E por que é que não se diz que o aumento do gasóleo - esse sim decidido pelo Governo! - vai provocar um enorme aumento nos custos de produção da empresa? Com esta medida não procura o Governo atirar para os ombros dos trabalhadores o odioso dos novos aumentos dos transportes anunciados por um responsável governamental?!
Ficou inteiramente claro aos olhos do País que para este Governo a viabilização das empresas tem de ser feita exclusivamente à custa de sacrifícios e de uma maior exploração sobre os trabalhadores, à custa do agravamento das suas condições de vida e de trabalho. Mas se eles lutam, se eles recorrem ao direito de manifestação e de greve que a lei e a Constituição lhes reconhecem, que faz o Governo? Logo brada que estão em curso «manobras subersivas», procurando voltar as populações contra aqueles que se inserem no quadro da legalidade democrática. Quem, senão o Governo, se põe fora da lei e da Constituição quando opta pela chantagem para cilindrar a negociação? Quem, senão o Governo, procura a desestabilização no campo social quando substitui a negociação pela acção coerciva?
É este o Governo que aqui nesta Assembleia e no seu programa afirmava ir defender o nível de vida dos trabalhadores portugueses!... Fica demonstrado que para o Governo e para os partidos que o apoiam os Portugueses não deveriam usar dos seus direitos e das suas liberdades para defender os seus justos interesses seriamente ameaçados. Contra o exercício dos seus direitos ergue-se agora um cutelo que o Governo se prontifica fazer baixar a qualquer momento... Com este grave precedente aberto na Rodoviária Nacional, RDP e EPNC, e a ameaça latente que pesa sobre os trabalhadores da TAP, CP e CTM, o Governo AD quer impor a sua vontade contra a lei e a Constituição, atirando com as consequências para cima dos ombros dos trabalhadores.
Tal como já havia tentado com o bloqueamento de quarenta convenções colectivas de trabalho, tal como está fazendo na zona da Reforma Agrária e tomando de assalto os órgãos de comunicação social estatizados, o Governo PPD/CDS procura deliberadamente o confronto com o movimento operário e com as forças democráticas, procurando afirmar uma força que não possui.
Sr. Presidente, Srs. Deputados: Cada vez mais claro aparece aos olhos dos Portugueses que o plano de mudança prometido pela AD visa a restauração da dinâmica de exploração, acumulação e concentração capitalista, conduzindo à restauração do poder do grande capital e dos latifundiários à custa do agravamento das condições de vida dos trabalhadores e das classes médias, visa limitar as liberdades e destruir, através da acção governativa, as grandes conquistas da revolução portuguesa.
Tal como fizeram no passado dia 14 em vários pontos do País, manifestando o seu protesto contra o bloqueamento da contratação colectiva e contra o aumento do custo de vida, tal como o heróico proletariado do Alentejo está neste momento resistindo e lutando para evitar a destruição da mais bela conquista de Abril, os trabalhadores portugueses não abdicarão de nenhum dos direitos consagrados nas leis e na Constituição para defender as liberdades e o regime democrático. Os trabalhadores do sector dos transportes e da comunicação social estalizada saberão inserir a sua luta no quadro da legalidade democrática, não temerão ameaças nem chantagens e acabarão por vencer pela razão e pela luta.

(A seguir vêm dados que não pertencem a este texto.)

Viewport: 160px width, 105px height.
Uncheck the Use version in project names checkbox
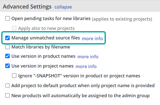[x=7, y=66]
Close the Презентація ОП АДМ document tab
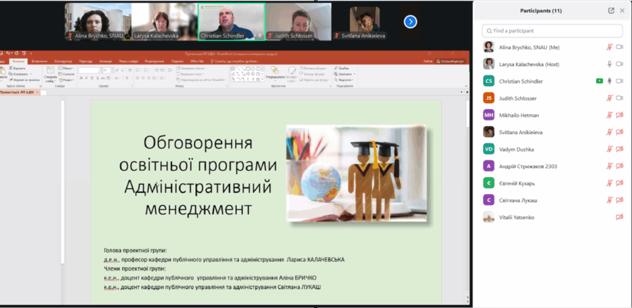The height and width of the screenshot is (308, 632). [36, 92]
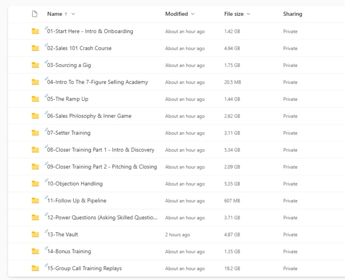Click folder icon beside 13-The Vault
This screenshot has width=345, height=280.
point(35,235)
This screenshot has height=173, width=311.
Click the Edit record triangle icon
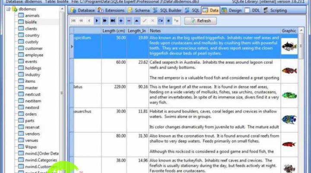(136, 20)
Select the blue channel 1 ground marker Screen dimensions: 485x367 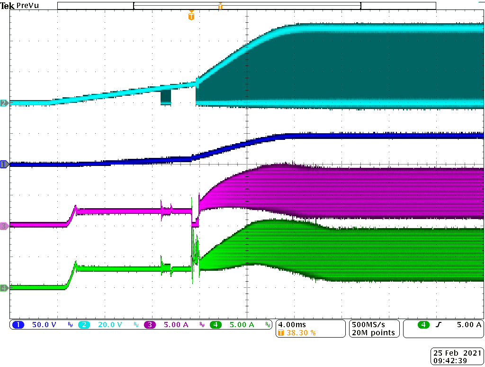click(x=4, y=165)
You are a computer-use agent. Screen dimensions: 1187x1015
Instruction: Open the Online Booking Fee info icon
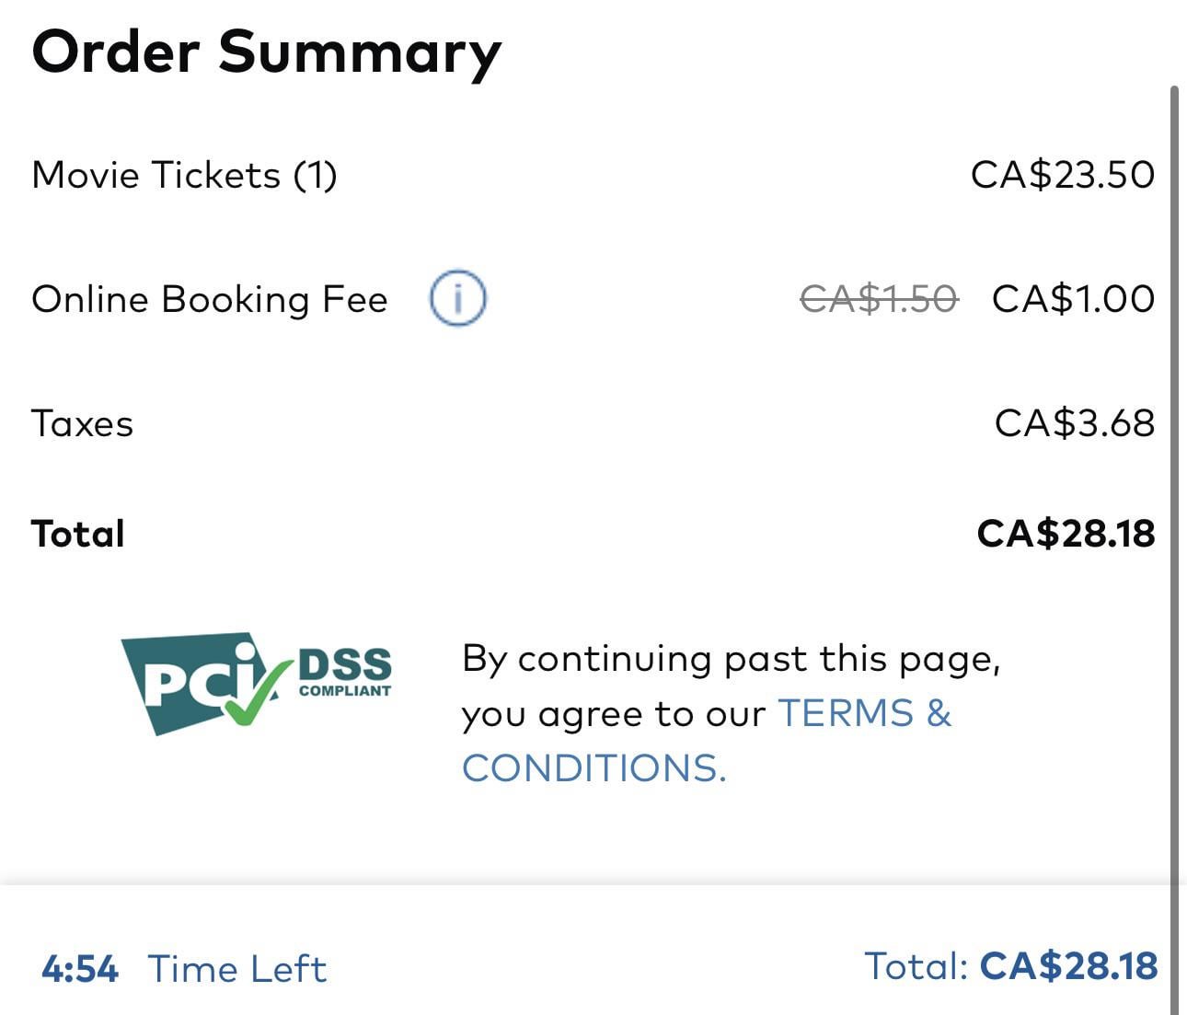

Vozes do PCP: - Muito bem!

O Orador: - Nesta Assembleia reafirmamos a esses trabalhadores e aos milhões de homens e mulheres, à maioria do povo português que está com o 25 de Abril, que os comunistas se baterão ao seu lado, intransigentemente, para derrotar os desígnios dos que sonham com o regresso ao passado da opressão e da ditadura. Apesar das dificuldades e dos perigos ha forças bastantes para defender os valores constitucionais e a pátria de Abril.

Aplausos do PCP.

O Sr. Presidente: - Certamente que para pedir esclarecimentos, tem a palavra o Sr. Deputado António Cabecinha.

O Sr. António Cabecinha (PSD): - É sim, Sr. Presidente.
O Sr. Deputado Jerónimo de Sousa, no fundo, mais não veio do que confirmar a intervenção do Partido Social-Democrata feita na 3ª feira passada. Ou seja, confunde os legítimos direitos e as legítimas reivindicações dos trabalhadores portugueses, para através delas tentar uni clima insurreccional, para através delas tentar desestabilizar o País e inviabilizar este Governo.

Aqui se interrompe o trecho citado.